Problem to solve
Write out, word for word, the stretch of the passage on fat-rich diets and insulin resistance from "Standing by a" through "for the body.".

Standing by a metal container reminiscent of a windowless train carriage, Andressa Coope prepares a yellowish paste that is rich in pork fat. The white rats that will be fed this diet, are kept there in stacked up cages, drawing our attention not only for being fat, but also because they have a small tube like an antenna implanted on the top of their heads. It is through this tube that the biologist will inject the substances that are expected to show the effects of a fatty diet on the body and further strengthen the recent conclusion of the State University of Campinas/Unicamp teams of which she is a member: long-term consumption of fat-rich diets such as those in western countries like Brazil and the USA, besides making one gain weight, can be fatal for the body.
The excess of cream-filled sweets, breads, fried foods and fatty meats hinders the proper functioning of the hormone insulin, which carries glucose to the inside of the cells in different organs and tissues, where this sugar is transformed into the energy that is essential for life. 15 years of work were required for the teams of Mário José Abdalla Saad, José Barreto Carvalheira and Lício Velloso at the Unicamp School of Medical Sciences to show that this biochemical maladjustment known as insulin resistance begins in the body and in the muscles. It later has repercussions throughout the entire body, reducing the use of the energy that comes from foods and increasing hunger. Consequently, obesity, diabetes, hypertension, cardiovascular diseases and even cancer – in sum, the world’s current killer health problems – develop more easily.
A rare example of the integration between the phenomena that occur within cells and other more global phenomena that regulate the workings of organs and tissues, the almost 200 papers published by the Unicamp teams now show, precisely, where, how and when insulin resistance arises. Insulin resistance is the first step in the development of 90% of the cases of diabetes, which affect 180 million people worldwide. Promising alternatives for treating these problems are also arising out of these studies.
It was by keeping the animals’ bowls always full that Saad’s team found out that the hypothalamus and muscle cells are the first to become insulin-resistant, ten days after the start of a fat-rich diet. In the second stage, this hormone stops working properly in the liver and blood vessel cells. Only after five months does the problem become manifest in the adipose tissue, formed by cells that specialize in accumulating fat.
This sequence of the problem’s development enables us to understand better why people who develop insulin resistance generally become obese – although it does not explain all obesity cases, a problem which may also be of genetic origin or due to other types of hormonal dysfunctions. The chief reason is that everything starts in the hypothalamus, a region at the center of the brain that is responsible for both hunger control and for energy expenditure. A few minutes after the first bites are taken out of a sandwich, the blood sugar level increases, stimulating the pancreas to release insulin. The hypothalamus detects the higher rates of this hormone and, in turn, reduces the production of two others: orexin, responsible for the sensation of hunger, and the melanine concentrating hormone (MCH), which controls the metabolism in addition to hunger.

Supplied entries
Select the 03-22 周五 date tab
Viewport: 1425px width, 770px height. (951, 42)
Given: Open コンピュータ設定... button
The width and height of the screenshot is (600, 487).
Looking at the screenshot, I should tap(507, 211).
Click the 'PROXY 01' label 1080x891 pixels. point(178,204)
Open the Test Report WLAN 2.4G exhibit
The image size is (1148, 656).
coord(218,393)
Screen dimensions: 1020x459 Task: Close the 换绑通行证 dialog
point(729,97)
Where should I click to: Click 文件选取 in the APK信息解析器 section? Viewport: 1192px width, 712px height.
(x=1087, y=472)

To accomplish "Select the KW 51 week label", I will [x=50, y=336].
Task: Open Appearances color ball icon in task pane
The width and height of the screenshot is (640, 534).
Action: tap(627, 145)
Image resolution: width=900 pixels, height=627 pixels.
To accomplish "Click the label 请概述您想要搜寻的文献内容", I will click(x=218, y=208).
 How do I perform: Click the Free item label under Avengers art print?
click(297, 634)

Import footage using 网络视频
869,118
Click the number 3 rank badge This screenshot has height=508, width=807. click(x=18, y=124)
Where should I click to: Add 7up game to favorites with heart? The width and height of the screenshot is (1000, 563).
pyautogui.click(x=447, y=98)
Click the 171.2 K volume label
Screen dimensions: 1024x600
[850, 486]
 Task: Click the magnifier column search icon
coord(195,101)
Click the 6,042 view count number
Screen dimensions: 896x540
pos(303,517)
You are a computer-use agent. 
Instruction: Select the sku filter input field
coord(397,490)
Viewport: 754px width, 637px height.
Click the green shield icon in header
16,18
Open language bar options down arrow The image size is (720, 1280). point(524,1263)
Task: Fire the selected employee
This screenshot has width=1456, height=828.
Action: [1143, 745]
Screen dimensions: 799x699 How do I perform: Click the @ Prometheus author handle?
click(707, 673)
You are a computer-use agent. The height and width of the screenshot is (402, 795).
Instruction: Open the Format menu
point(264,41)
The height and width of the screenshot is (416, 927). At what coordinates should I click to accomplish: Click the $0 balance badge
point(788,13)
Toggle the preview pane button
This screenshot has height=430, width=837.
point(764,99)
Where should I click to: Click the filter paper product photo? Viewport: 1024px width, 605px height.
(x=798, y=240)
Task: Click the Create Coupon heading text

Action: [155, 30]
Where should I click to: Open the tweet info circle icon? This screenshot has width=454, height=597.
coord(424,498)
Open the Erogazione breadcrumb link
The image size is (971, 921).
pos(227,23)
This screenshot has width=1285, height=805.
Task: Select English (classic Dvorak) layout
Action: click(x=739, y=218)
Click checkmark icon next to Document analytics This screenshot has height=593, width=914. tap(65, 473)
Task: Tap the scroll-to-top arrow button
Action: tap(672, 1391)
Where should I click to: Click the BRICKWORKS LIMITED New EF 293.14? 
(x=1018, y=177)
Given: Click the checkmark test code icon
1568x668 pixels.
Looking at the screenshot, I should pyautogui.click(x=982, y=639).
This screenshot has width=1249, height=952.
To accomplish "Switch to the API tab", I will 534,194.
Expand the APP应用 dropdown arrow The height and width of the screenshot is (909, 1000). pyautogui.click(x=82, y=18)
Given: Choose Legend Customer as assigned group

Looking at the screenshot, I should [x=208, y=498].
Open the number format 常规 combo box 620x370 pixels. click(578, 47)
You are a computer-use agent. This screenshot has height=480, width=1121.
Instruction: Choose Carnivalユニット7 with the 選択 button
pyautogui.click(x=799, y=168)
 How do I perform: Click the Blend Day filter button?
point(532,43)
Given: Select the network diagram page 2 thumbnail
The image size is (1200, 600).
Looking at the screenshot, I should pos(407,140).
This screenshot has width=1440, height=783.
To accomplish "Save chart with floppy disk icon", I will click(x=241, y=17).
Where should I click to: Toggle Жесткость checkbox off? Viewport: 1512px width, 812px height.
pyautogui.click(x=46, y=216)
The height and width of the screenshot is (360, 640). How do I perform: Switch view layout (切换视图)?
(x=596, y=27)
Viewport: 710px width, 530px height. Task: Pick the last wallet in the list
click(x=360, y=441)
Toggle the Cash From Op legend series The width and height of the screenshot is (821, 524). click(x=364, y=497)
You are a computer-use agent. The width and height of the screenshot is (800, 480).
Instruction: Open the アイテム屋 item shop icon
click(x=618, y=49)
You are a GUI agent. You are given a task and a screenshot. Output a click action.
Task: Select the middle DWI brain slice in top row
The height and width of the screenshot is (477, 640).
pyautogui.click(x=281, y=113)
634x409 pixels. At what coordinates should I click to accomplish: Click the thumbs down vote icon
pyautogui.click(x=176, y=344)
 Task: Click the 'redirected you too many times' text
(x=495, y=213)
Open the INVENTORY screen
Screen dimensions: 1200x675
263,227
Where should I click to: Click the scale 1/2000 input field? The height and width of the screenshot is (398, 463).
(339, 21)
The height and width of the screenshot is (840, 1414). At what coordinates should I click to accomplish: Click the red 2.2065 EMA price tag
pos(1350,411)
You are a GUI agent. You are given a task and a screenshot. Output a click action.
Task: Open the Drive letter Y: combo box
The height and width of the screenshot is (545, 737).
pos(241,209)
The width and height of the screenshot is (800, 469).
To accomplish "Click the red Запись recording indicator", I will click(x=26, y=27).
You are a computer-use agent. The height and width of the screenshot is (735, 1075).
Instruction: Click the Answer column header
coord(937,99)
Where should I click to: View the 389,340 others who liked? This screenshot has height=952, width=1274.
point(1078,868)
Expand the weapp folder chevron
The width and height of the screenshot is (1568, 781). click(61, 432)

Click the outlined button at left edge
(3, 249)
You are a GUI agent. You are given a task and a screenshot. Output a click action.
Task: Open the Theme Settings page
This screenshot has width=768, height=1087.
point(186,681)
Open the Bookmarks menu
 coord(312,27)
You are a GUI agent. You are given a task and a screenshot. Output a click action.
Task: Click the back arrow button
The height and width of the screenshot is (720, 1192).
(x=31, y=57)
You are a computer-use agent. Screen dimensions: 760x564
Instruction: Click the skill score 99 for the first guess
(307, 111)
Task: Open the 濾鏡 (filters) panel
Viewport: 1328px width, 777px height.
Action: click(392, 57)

Your solution
Standing by a metal container reminiscent of a windowless train carriage, Andressa Coope prepares a yellowish paste that is rich in pork fat. The white rats that will be fed this diet, are kept there in stacked up cages, drawing our attention not only for being fat, but also because they have a small tube like an antenna implanted on the top of their heads. It is through this tube that the biologist will inject the substances that are expected to show the effects of a fatty diet on the body and further strengthen the recent conclusion of the State University of Campinas/Unicamp teams of which she is a member: long-term consumption of fat-rich diets such as those in western countries like Brazil and the USA, besides making one gain weight, can be fatal for the body.